● **Material provided**:
+ + + +
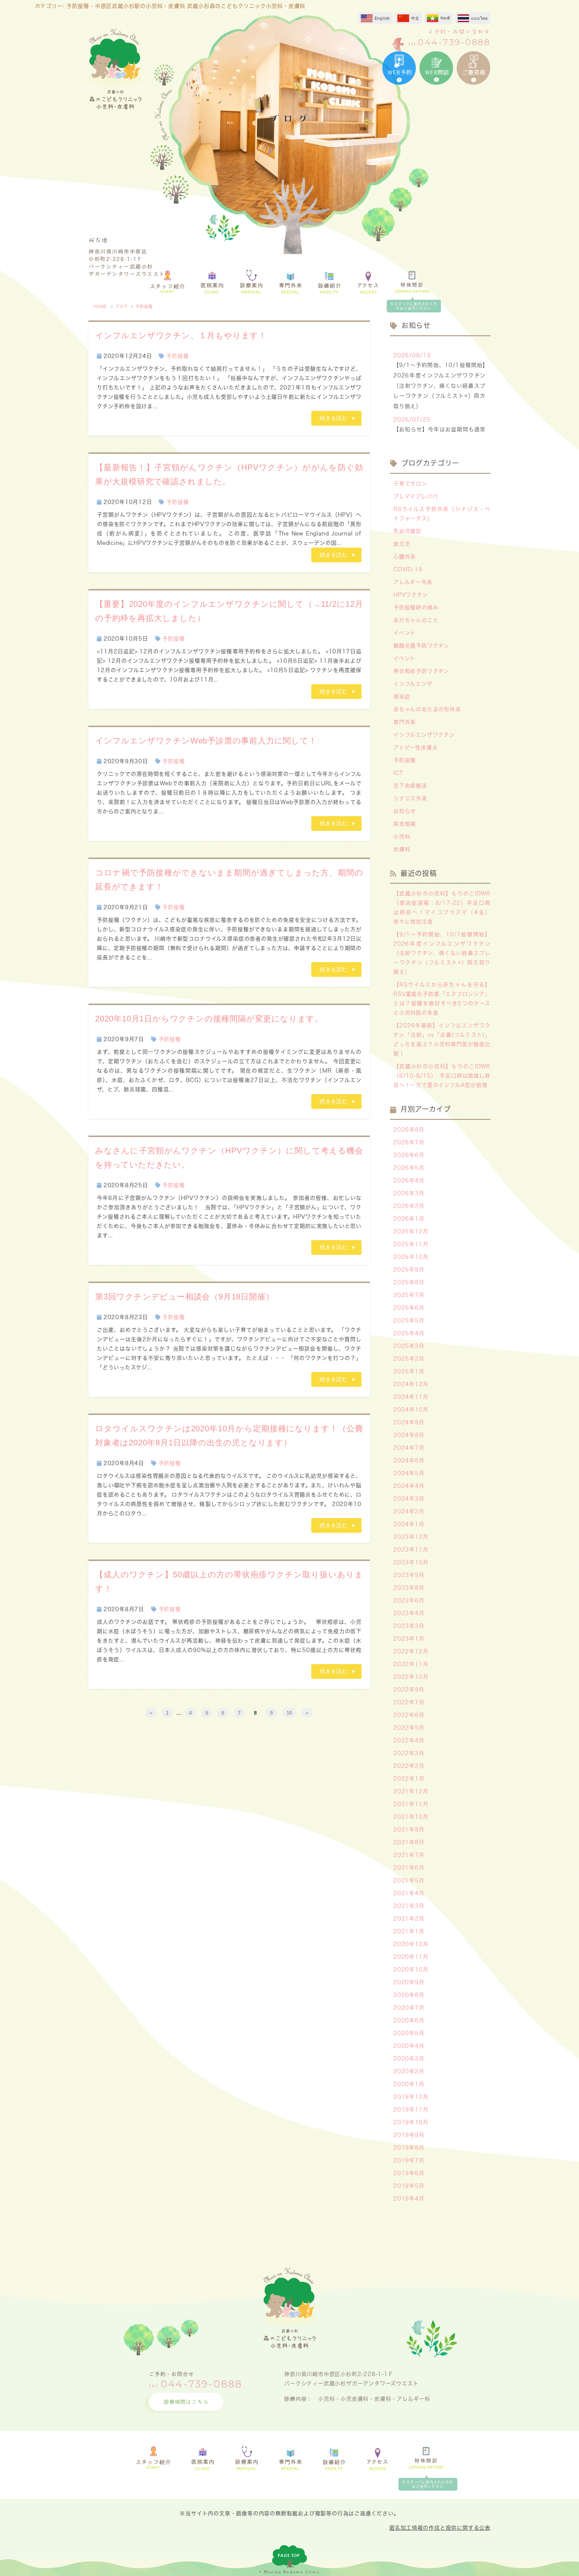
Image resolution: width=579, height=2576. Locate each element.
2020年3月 (409, 2058)
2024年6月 (409, 1460)
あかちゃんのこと (415, 620)
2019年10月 (410, 2122)
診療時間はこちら (186, 2402)
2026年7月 (409, 1142)
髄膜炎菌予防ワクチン (421, 645)
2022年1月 (409, 1778)
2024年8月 (409, 1435)
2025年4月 (409, 1333)
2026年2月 (409, 1206)
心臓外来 (404, 556)
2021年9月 (409, 1829)
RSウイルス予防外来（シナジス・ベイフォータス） (442, 513)
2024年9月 (409, 1422)
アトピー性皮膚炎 (415, 747)
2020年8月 (409, 1995)
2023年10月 (410, 1562)
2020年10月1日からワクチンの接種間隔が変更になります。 (209, 1018)
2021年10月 (410, 1816)
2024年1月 (409, 1524)
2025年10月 (410, 1257)
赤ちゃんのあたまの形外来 (427, 709)
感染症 (401, 696)
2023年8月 (409, 1587)
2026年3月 (409, 1193)
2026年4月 (409, 1180)
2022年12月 (410, 1651)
+ + + +
● **Requirement**: Everything from the line containing "2026年2月 (409, 1206)" to the end of the data above should be quoted exactly, please, both ends included, and nothing outside that span.

● **Answer box**:
2026年2月 (409, 1206)
心臓外来 (404, 556)
2021年9月 (409, 1829)
RSウイルス予防外来（シナジス・ベイフォータス） (442, 513)
2024年9月 (409, 1422)
アトピー性皮膚炎 (415, 747)
2020年8月 (409, 1995)
2023年10月 (410, 1562)
2020年10月1日からワクチンの接種間隔が変更になります。 (209, 1018)
2021年10月 (410, 1816)
2024年1月 (409, 1524)
2025年10月 (410, 1257)
赤ちゃんのあたまの形外来 (427, 709)
感染症 (401, 696)
2023年8月 (409, 1587)
2026年3月 (409, 1193)
2026年4月 (409, 1180)
2022年12月 (410, 1651)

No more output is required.